Thousands of businesses have potentially rorted JobKeeper payments but none have been penalised.
The Australian Taxation Office has received 8000 tip-offs in relation to 6250 businesses or sole traders swindling the wage subsidy scheme since it began in late March.
At least 2200 employees have been found to be double-dipping on multiple payments.
Employers found to have knowingly ripped off the system face fines of up to $126,000 or 10 years in prison.
Roughly 15,000 businesses enrolled in JobKeeper have been deemed ineligible, according to ATO figures.
But while thousands of businesses have been told to repay JobKeeper overpayments, no financial penalties have been applied.
A financial crime task force has 10 cases under investigation.
Federal Treasurer Josh Frydenberg says the enforcement of JobKeeper breaches is a matter for the ATO.

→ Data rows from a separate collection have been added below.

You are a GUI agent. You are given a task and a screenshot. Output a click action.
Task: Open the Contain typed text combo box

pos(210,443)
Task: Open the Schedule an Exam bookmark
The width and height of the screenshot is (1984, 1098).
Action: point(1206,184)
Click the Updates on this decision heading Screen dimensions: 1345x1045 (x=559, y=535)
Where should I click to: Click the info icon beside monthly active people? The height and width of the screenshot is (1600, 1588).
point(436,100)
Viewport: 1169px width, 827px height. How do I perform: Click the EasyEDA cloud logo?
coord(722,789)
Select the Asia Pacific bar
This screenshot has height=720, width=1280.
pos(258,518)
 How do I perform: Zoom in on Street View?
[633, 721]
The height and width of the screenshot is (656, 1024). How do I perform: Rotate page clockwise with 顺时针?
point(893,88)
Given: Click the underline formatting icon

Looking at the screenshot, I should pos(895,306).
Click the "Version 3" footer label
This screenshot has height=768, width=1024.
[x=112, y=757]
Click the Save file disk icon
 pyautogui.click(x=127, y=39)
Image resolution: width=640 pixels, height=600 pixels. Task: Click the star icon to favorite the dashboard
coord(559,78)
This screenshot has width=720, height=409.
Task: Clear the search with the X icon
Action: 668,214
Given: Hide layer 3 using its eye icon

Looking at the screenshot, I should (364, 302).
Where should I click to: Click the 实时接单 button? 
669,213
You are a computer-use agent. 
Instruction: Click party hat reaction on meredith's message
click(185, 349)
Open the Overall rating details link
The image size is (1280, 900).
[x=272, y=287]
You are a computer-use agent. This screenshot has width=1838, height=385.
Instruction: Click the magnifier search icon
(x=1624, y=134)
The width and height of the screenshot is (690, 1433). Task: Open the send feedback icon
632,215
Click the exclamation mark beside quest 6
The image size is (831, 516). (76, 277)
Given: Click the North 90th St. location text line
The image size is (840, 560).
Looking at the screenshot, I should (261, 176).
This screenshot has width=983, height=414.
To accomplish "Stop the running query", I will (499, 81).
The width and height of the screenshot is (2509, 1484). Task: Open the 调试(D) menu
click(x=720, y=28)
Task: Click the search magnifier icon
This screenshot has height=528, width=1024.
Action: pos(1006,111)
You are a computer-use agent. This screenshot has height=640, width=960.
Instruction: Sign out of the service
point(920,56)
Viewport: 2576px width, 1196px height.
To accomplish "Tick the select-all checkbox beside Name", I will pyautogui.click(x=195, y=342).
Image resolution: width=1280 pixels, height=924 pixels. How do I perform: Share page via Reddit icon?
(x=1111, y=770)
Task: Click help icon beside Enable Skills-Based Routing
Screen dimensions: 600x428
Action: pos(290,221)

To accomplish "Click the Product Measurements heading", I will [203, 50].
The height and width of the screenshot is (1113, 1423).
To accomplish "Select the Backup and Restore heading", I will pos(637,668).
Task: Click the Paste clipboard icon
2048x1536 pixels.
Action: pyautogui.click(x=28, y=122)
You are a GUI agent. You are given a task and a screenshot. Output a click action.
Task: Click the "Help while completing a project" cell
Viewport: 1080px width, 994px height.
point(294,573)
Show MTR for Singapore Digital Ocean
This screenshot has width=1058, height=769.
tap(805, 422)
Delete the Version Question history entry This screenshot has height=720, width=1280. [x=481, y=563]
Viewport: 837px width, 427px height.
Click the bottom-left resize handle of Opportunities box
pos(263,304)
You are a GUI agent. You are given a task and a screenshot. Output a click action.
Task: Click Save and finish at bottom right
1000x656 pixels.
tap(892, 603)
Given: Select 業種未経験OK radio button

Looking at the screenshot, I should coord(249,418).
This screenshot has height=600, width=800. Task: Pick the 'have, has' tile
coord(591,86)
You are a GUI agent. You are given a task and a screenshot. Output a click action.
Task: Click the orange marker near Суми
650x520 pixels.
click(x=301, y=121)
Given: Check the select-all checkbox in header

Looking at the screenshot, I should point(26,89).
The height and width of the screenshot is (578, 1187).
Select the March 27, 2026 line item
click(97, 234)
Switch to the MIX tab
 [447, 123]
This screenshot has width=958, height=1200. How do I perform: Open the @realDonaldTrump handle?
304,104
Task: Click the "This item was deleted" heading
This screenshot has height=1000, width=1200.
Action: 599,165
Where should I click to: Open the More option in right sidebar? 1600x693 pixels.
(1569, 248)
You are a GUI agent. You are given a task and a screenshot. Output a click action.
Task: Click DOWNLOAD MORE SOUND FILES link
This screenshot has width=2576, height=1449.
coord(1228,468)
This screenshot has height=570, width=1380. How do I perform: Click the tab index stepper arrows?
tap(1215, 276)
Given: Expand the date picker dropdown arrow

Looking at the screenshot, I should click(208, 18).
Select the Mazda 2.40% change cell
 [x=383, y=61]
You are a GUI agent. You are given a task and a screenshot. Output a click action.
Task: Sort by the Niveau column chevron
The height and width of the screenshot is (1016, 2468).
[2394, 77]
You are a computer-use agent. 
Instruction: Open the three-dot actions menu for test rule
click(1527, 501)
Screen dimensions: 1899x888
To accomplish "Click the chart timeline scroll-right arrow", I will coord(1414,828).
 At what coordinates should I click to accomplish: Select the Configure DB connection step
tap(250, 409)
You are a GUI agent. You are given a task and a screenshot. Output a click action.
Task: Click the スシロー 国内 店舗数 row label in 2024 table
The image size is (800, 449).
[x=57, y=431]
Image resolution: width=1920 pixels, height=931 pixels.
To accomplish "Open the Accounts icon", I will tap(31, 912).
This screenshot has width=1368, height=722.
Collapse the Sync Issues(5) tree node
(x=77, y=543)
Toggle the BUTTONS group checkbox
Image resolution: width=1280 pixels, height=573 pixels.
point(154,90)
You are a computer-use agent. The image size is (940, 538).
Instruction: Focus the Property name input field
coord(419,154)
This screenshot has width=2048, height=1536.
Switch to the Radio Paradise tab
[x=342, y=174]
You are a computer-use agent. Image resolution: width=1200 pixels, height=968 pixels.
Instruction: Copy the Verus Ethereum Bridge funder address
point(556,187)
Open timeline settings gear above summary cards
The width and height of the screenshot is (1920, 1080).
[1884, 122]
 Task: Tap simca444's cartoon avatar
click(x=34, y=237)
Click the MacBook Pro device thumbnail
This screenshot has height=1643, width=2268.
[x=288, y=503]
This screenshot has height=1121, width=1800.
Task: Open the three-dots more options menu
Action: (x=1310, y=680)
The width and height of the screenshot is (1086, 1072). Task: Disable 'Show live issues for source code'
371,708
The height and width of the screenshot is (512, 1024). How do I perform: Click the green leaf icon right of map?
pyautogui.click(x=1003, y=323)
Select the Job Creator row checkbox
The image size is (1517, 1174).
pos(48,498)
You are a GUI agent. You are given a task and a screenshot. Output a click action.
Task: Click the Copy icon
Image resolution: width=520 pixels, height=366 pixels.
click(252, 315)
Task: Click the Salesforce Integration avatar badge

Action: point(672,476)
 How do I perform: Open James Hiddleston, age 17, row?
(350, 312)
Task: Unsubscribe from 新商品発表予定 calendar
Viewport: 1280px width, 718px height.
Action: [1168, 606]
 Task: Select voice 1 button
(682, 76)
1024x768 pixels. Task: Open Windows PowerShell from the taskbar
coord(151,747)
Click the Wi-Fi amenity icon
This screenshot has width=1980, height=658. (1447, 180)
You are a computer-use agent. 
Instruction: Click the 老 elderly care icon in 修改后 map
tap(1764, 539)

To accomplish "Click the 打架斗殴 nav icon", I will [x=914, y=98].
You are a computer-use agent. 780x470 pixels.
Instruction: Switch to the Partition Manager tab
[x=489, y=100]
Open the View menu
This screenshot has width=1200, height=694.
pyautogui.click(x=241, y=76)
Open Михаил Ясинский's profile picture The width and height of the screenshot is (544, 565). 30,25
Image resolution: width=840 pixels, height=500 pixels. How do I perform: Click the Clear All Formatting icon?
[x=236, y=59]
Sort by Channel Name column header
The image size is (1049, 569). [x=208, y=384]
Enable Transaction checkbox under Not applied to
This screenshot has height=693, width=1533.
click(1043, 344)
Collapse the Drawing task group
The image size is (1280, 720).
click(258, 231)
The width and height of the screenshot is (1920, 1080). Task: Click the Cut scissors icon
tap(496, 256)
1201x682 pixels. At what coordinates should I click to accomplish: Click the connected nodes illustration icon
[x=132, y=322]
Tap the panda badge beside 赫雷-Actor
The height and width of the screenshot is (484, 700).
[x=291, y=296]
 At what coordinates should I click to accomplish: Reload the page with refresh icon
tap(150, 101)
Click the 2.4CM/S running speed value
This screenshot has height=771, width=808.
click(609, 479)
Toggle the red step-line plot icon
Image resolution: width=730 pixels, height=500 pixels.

"Whilst we recognise most businesses and employees are doing the right thing, there are a range of penalties available to the ATO, consistent with other tax laws they administer," he told AAP on Monday.
But Labor says Mr Frydenberg is responsible for ensuring the scheme can balance legitimate mistakes against deliberate rorting, which should be punished.
"We're relying heavily on JobKeeper to keep people in work," shadow treasurer Jim Chalmers said.
"But in order to do that we need to make sure it's not wasted, we're getting bang for buck, that there are the right compliance regimes, that people aren't doing the wrong thing."
The most common JobKeeper tip-offs relate to allegations of employers not passing on the full $1500 a fortnight, businesses not meeting turnover requirements, fair work issues such as penalty rates, and employee eligibility.
"If an overpayment of JobKeeper is identified, we may decide the overpayment does not have to be repaid, particularly if there was an honest mistake," an ATO spokeswoman said.
But recovering overpayments from people who acted dishonestly might include penalties, she said.